Baby birds and more!

We took a walk down the Indigo Trail at Ding this morning and met a lovely lady, Beth, who pointed out several nests that we might have otherwise missed.  I'm so glad she shared the nest locations with us!

This Little Green Heron baby chick was fuzzy and adorable.  Due to the age of the chick, It's possible that the remaining egg may not be viable.

One of the parents was on a limb nearby.

The parent bird went into the nest and seemed to herd the baby away from the edge.  The chick appears to be wondering if food might be coming soon!

Hey, wait, come back!!!

This female Anhinga seemed to be fairly young.  She was a bit klutzy and adorable.

We watched another Little Green Heron near the nest that could have been one of the baby's parents.  It is amazing how they can be perfectly still for long periods of time, just waiting for lunch to swim by.

It was fun watching the Little Green Heron hang vertically to catch fish!  So agile!

This juvenile Yellow-Crowned Night Heron was sitting in a nest nearby.

A pretty Tri-Colored Heron was sitting on another nest.  In the second photo below, after waiting quite a while, we finally got a glimpse of 3 pretty blue eggs when it stood up to move around.

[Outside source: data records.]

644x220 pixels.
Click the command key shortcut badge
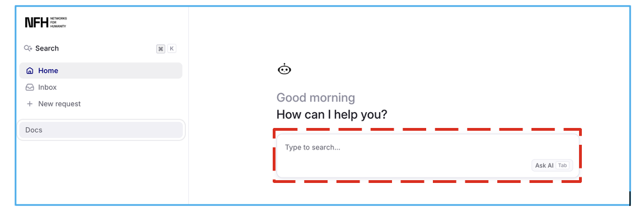(161, 49)
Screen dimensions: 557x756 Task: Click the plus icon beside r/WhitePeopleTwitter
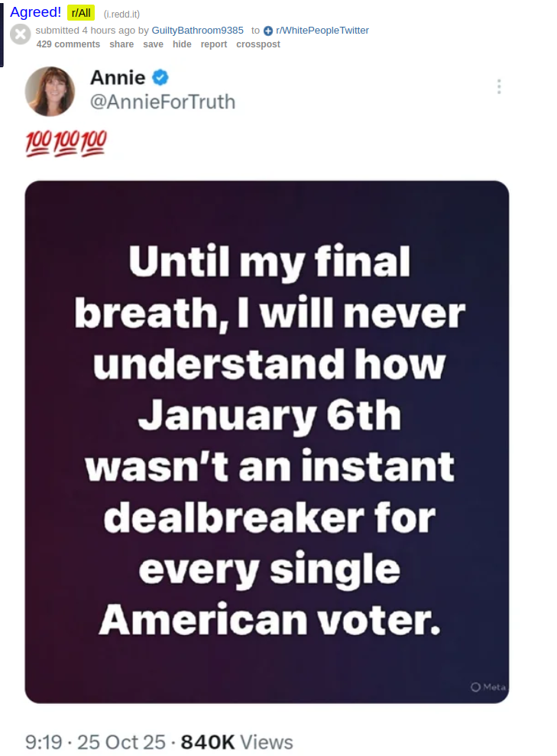click(x=268, y=31)
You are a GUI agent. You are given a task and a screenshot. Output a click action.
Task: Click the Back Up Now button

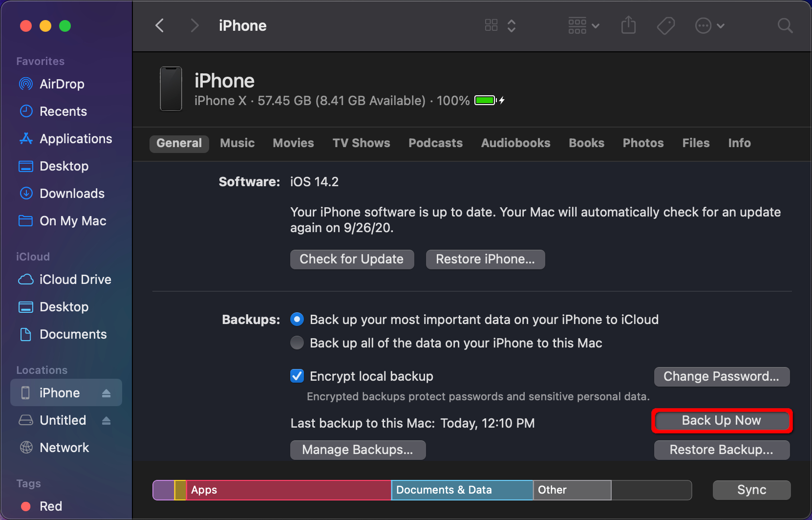(x=722, y=421)
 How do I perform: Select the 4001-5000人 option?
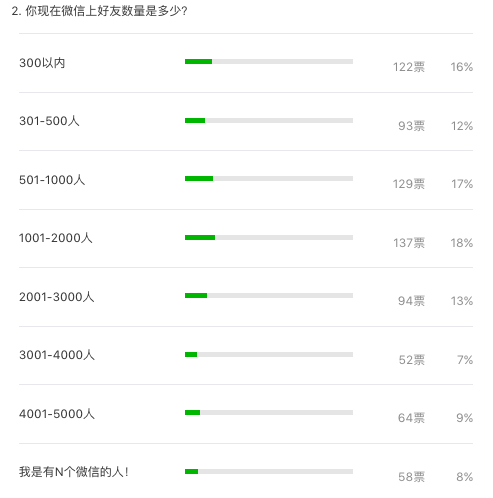pos(57,414)
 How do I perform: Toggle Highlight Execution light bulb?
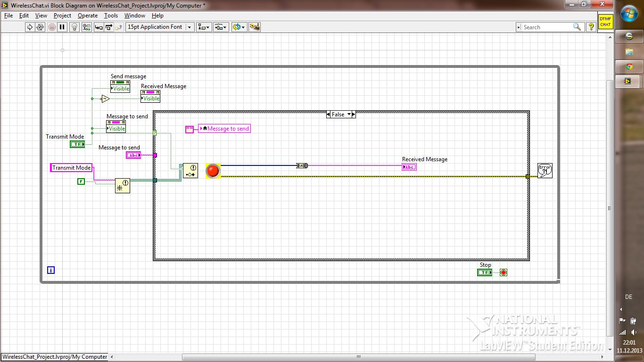74,27
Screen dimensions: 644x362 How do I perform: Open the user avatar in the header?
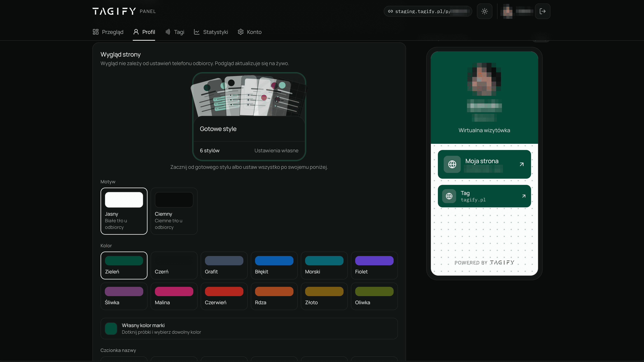(508, 11)
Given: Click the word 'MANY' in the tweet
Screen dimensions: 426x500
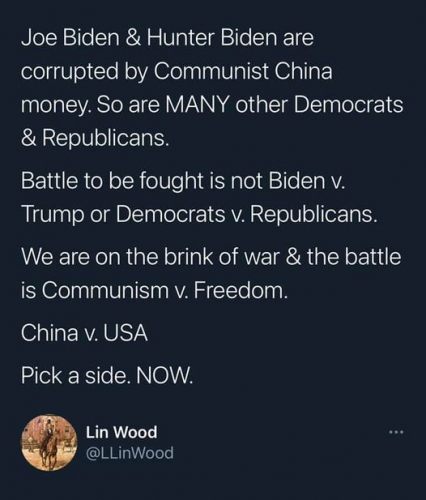Looking at the screenshot, I should [x=197, y=105].
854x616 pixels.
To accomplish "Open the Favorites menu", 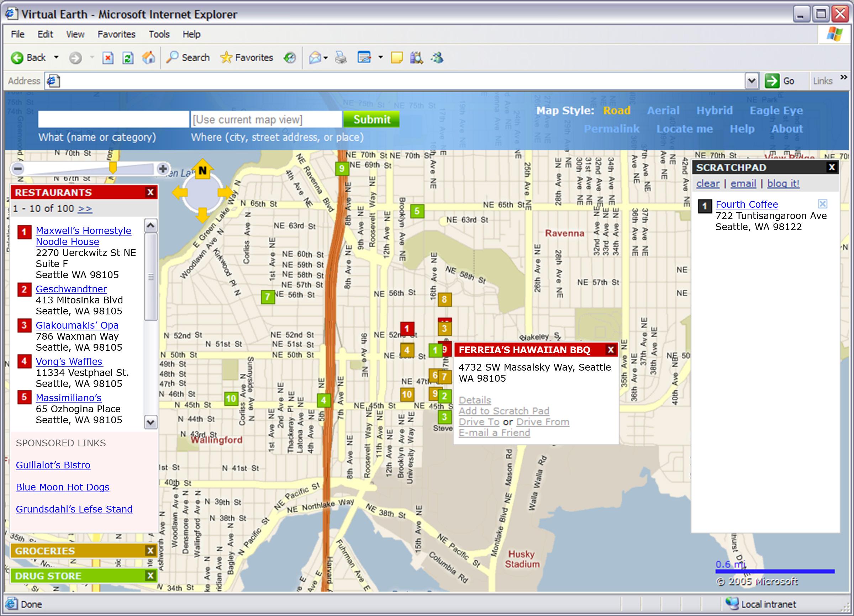I will point(116,34).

I've never noticed the light colored feathers on the back of the Tri-Colored Heron. 

The Roseate Spoonbill on the left is young.  Notice the head is not bald, the eye is not pink, the legs are light pink instead of dark, and the wings are not as dark.

They were strutting their stuff!

My neighbor down the street let me know that this iguana was in her back yard.  He was around 4 ft. long.  

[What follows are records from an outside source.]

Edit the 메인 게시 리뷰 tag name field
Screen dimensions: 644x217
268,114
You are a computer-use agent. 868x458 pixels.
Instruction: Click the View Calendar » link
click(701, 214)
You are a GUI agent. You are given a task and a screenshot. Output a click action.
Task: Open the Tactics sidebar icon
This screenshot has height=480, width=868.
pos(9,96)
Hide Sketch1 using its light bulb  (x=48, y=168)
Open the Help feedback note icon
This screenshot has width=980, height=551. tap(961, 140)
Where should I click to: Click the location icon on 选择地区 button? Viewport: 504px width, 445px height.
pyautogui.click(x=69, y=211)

It wasn't until I zoomed in that I realized he was shedding his skin.  I don't find them pretty as it is, but with that skin just hanging . . .

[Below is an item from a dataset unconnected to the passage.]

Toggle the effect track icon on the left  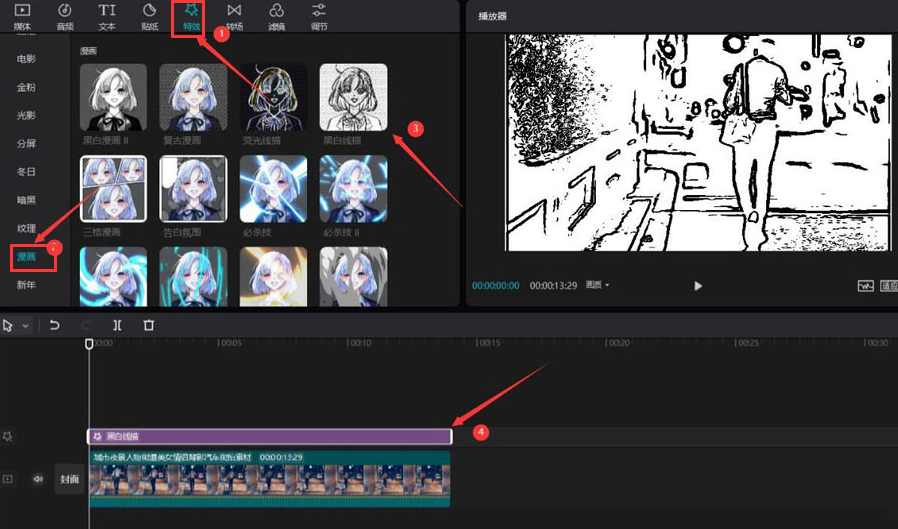pos(9,437)
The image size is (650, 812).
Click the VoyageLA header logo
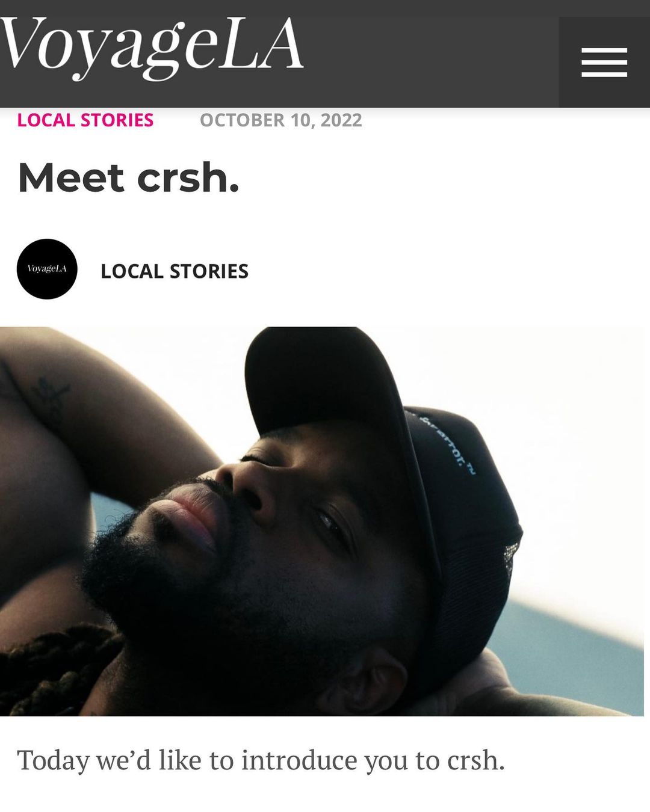tap(152, 47)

It seems it is the season!

These signs are on the second floor outside of the visitor center at Ding.  They mark the level of high water from years gone by.  It's strange to stand on the ground underneath the sign, look up, and imagine that water would have been 12 ft. above ground level here during a flood from a hurricane in 1873.  Ground level at our home on the island is about 4 ft. above sea level.